Although the “normal” E-coli usually produces mild sickness in the stomach,  the new strain of E-Coli 0104 causes bloody diarrhea and severe stomach cramps, while in over 500 of the more serious cases so far it also causes haemolytic-uraemic syndrome (HUS),  which damages blood cells and the kidneys.

A major problem is that the bacterium is resistant to antibiotics.  The treatment recommended under intensive care has been plasma exchange, kidney dialysis and blood transfusions.

Eradication of these kinds of bacteria is impractical partly because they are able to evolve so rapidly, according to Stephen Smith, a lecturer in clinical microbiology at Trinity College in Dublin, as quoted in the New York Times.

“These microbes are always exchanging information and there’s always new ones appearing,” he said. “What we’ve got now is a fusion of two different types that’s taken the worst elements of each.”  Instead, prevention is probably the best approach.

This view depicts a serious situation.  E-coli is only one example.  There are several dangerous microbes that are difficult to fight because they continuously evolve or mutate and become resistant to more and more powerful antibiotics.

One way in which they evolve is when separate genes from various strains of the bacteria, or even of different types of bacteria, come together, in a kind of hybrid.

The United Kingdom’s Health Protection Agency said the outbreak was due to a new strain of E Coli O104 with possibly a newly acquired ability to infect large numbers of people.

The BBC News quoted Professor Gad Frankel, from Imperial College London, the Sanger Institute and the Medical Research Council, as saying: "This is a new combination and a deadly combination. It has a gene which produces a toxin and another which helps the bacterium colonise the gut more efficiently, which effectively means even more toxin is produced.”

Dr Mae Wan Ho, director of the Institute of Science in Society, and an expert on genetics, said this is a case of horizontal gene transfer and recombination.

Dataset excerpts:
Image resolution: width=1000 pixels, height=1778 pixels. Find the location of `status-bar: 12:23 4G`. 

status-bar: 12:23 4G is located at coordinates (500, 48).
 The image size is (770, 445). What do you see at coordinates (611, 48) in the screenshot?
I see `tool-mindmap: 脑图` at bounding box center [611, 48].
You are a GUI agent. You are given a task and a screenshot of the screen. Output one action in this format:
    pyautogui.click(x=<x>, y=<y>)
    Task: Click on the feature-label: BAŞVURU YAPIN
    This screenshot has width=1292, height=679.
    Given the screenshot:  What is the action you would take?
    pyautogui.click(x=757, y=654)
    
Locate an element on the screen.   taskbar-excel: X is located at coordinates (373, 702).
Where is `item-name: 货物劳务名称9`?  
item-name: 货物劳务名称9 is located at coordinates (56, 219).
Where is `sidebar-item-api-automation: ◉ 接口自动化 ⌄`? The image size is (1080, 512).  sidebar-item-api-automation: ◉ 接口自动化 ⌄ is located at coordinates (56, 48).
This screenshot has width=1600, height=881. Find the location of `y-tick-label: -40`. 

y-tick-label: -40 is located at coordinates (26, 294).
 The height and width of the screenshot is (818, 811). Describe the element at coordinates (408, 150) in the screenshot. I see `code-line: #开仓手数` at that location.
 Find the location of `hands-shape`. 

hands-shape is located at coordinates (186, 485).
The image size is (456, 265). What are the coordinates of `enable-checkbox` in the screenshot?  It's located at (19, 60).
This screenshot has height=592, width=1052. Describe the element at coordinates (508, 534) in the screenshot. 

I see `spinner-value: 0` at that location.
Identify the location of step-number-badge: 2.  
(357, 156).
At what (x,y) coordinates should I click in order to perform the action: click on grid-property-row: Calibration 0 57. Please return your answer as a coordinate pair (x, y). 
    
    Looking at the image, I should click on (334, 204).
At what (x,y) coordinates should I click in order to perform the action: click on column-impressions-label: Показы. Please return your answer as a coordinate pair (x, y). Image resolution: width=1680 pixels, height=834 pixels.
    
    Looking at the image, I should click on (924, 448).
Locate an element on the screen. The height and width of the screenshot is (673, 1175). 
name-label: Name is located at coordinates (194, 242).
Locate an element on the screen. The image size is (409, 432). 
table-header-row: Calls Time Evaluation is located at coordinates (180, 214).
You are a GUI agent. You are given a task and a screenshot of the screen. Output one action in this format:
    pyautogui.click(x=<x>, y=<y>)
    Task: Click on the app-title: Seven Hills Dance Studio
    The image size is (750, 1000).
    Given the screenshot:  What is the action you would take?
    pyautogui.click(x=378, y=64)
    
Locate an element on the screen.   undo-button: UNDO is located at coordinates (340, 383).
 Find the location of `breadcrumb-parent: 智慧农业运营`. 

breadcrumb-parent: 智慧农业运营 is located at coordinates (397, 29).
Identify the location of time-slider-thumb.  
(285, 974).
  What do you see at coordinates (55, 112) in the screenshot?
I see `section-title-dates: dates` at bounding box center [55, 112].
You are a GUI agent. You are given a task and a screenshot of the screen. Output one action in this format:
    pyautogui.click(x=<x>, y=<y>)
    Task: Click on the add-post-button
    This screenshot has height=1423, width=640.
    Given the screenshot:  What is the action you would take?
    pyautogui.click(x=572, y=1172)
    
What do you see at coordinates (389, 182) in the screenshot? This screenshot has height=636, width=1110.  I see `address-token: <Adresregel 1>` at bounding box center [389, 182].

» **Required work**
From the passage about the new E. coli strain, extract the words starting at "A major problem" and ending at "more powerful antibiotics.".

» **Solution to the problem**
A major problem is that the bacterium is resistant to antibiotics.  The treatment recommended under intensive care has been plasma exchange, kidney dialysis and blood transfusions.

Eradication of these kinds of bacteria is impractical partly because they are able to evolve so rapidly, according to Stephen Smith, a lecturer in clinical microbiology at Trinity College in Dublin, as quoted in the New York Times.

“These microbes are always exchanging information and there’s always new ones appearing,” he said. “What we’ve got now is a fusion of two different types that’s taken the worst elements of each.”  Instead, prevention is probably the best approach.

This view depicts a serious situation.  E-coli is only one example.  There are several dangerous microbes that are difficult to fight because they continuously evolve or mutate and become resistant to more and more powerful antibiotics.